Some studies provided larger numbers of patients enabling comparisons between fresh and cryopreserved spermatozoa treatment cycles. There were 10 fresh and 16 cryopreserved testicular spermatozoa treatment cycles in a report of 38 KS patients with an SRR of 39% using cTESE and mTESE. In ICSI cases with cryopreserved testicular spermatozoa, the authors observed a significantly higher embryo cleavage rate (ECR)

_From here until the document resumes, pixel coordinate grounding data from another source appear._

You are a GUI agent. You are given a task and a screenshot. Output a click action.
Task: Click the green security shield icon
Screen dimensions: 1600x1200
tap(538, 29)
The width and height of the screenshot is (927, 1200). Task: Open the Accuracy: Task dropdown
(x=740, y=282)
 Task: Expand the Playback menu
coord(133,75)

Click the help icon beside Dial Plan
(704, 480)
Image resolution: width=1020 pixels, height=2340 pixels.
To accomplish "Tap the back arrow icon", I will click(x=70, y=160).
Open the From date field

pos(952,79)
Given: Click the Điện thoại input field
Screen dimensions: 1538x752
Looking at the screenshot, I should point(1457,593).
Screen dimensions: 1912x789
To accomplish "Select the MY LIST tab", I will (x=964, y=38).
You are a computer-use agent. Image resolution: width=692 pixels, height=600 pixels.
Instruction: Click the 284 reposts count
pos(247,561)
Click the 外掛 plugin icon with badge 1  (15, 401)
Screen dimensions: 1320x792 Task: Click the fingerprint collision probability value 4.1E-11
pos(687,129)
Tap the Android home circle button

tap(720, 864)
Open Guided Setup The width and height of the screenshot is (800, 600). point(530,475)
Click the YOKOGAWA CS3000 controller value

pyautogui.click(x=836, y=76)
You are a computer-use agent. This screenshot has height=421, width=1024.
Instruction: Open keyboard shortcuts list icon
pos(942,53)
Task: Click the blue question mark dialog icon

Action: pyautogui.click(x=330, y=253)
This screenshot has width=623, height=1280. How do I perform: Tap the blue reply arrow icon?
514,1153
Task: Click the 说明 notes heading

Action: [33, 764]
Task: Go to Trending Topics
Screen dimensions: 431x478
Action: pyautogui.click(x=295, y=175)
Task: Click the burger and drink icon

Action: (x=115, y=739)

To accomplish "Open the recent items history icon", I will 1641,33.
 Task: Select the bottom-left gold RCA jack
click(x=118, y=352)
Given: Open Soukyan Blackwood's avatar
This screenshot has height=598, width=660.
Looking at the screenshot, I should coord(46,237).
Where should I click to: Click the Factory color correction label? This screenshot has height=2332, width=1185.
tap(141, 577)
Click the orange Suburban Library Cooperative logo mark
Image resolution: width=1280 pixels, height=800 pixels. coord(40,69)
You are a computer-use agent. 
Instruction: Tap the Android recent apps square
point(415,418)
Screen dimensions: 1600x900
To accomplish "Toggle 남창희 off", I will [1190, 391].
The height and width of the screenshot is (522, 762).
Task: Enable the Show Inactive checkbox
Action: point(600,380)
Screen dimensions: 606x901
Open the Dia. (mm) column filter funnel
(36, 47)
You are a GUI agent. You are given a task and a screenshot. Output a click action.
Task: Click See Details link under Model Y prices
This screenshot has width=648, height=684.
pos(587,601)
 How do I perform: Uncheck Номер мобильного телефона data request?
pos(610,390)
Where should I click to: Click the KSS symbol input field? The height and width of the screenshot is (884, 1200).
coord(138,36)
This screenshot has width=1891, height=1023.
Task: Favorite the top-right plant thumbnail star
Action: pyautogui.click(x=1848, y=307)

[106]. There were 20 fresh and 17 cryopreserved testicular spermatozoa treatment cycles in a report of 65 KS patients with an SRR of 39% using cTESE. In ICSI cycles using fresh testicular spermatozoa, the authors reported a significantly higher fertilization rate (FR), number of high-grade embryos, and CP rate
[29]. There were 32 fresh and 12 cryopreserved testicular spermatozoa treatment cycles in a study of 83 KS patients with an SRR of 42% using cTESE and mTESE. The implantation rate (IR) was significantly higher in ICSI cases with cryopreserved testicular spermatozoa
[99]. There were 25 fresh and 22 cryopreserved testicular spermatozoa treatment cycles in a recent report on 77 KS patients with a 40% SRR using cTESE. In ICSI cycles using fresh testicular spermatozoa, authors observed a higher FR, number of high-grade day-3 embryos, biochemical pregnancy rate, CP rate, IR and live birth delivery rate (LBDR)
[31]. In conclusion, two studies indicated that ICSI cycles using cryopreserved testicular spermatozoa had higher ECR and IR, while two studies revealed that ICSI cycles using fresh testicular spermatozoa had higher FR, ECR, number of high-quality embryos, IR, CP rate, and LBDR.
The authors of a meta-analysis of cases with secretory azoospermia first concluded that there were no significant differences in embryological and clinical outcomes using ICSI either with cryopreserved testicular spermatozoa or with fresh testicular spermatozoa. However, the authors also confirmed that when different pathologies, such in KS cases, were individually examined, fresh testicular sperm produced better outcomes
[143]. Thus, it is possible that the observations that using cryopreserved testicular spermatozoa yielded higher rates of embryo cleavage and implantation
[99][106] depends on a bias caused by the fact that only two parameters were evidenced and the number of cases analyzed was relatively low, with this data suggested to be inconclusive.
There has been some concern about the possibility of an increased risk of chromosome abnormalities in the offspring of KS patients, after increased rates of both autosomal aneuploidies
[16][112][144][145][146][147][148][149] and sex-chromosome aneuploidies were found in spermatozoa from KS men, albeit at a low rate
[150], and in preimplantation embryos
[132].
Up to the present, all children born after using testicular sperm from KS patients present a normal karyotype. This may be explained by previous observations that indicated that the majority of the 47,XXY germ cells are not meiotically competent, being thus unable to originate chromosomal abnormal sperm
[151], and by other reports that observed a normal pattern of sex chromosome segregation in most of the testicular sperm retrieved from KS patients
[112].
Until the present day, all published data have revealed that, with the exception of two cases, none of the children born from KS patients exhibited an abnormal chromosomal constitution
[29][31][87][88][96][99][100][106][141][152]. The prevalence of chromosomal abnormalities in the general population has been found to be at a 0.5–1% rate
[153][154]. The current research demonstrates that, as only two children (0.63%) were afflicted in 315 children, the risk of Klinefelter karyotype transmission is low. Thus, the present data reassures that KS men have no increased risk of transmitting their genetic problem to offspring. Nonetheless, patients with KS should be informed of the technical possibility of further genetic diagnosis procedures, even though the benefit of preimplantation genetic testing (PGT) or prenatal diagnosis (PND) is questionable in the light of these findings.